While consumers buy with their eyes, the color doesn’t influence the taste. Instead, taste is heavily influenced by brix, sugar, content. Syngenta offers several different sugar content sweet corn varieties, including Sugar, Sugary Enhanced, SuperSweet, and TripleSweet 

“We are breeding for different levels of sweetness from sugary to triple sweet varieties in order to ensure every consumer is getting the sweet corn they prefer,” said Leith Plevey, Product Specialist Australia and New Zealand, Sweet Corn Fresh and Processing. In Australia, sweet corn grows 52 weeks per year. 
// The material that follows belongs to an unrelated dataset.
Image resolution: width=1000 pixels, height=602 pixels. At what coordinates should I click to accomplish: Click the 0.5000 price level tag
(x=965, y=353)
No matter where corn is produced, the plants must withstand machine harvesting and shipping across the country, while still maintaining quality. Sugar content can convert to starch during transit, so varieties that maintain their brix levels during transit, storage and sale are essential.  

One of the things we’re looking for is a darker, deeper husk, so once it is harvested it will maintain that color longer,” Parker said. “Looking at overall shelf life, we’re trying to find varieties that will maintain their sugars without converting to starch, leading to a longer shelf life.” 
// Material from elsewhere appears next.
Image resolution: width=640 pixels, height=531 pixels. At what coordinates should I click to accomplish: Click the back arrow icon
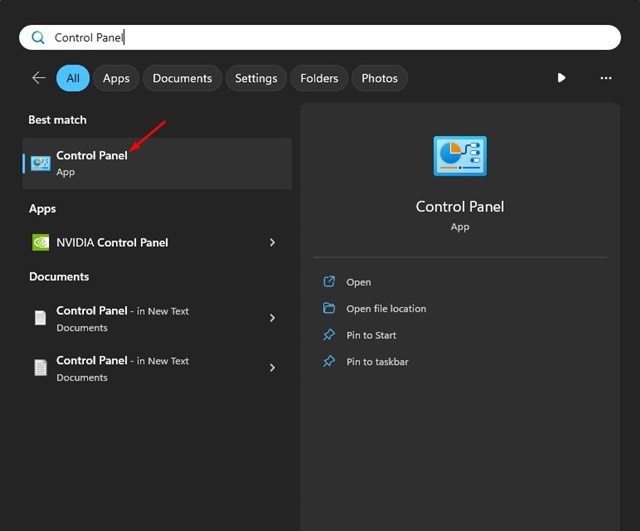[x=39, y=78]
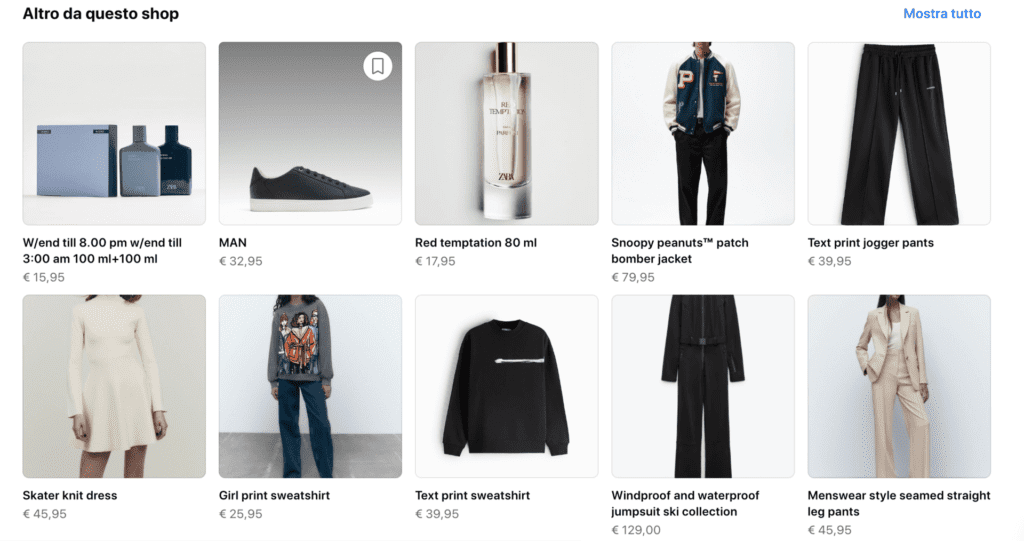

Because of our global footprint, Syngenta has breeding and trialing programs in all climates around the world, including temperate and tropical. This means we find and select the best traits in each variety, ensuring growers have the ideal plant for their needs. 

“We’ve been working really closely with the breeding team so we can start selecting for traits our customers and dealers are really looking for and I’m really excited because we’re starting to see those come down the pipeline,” Parker said.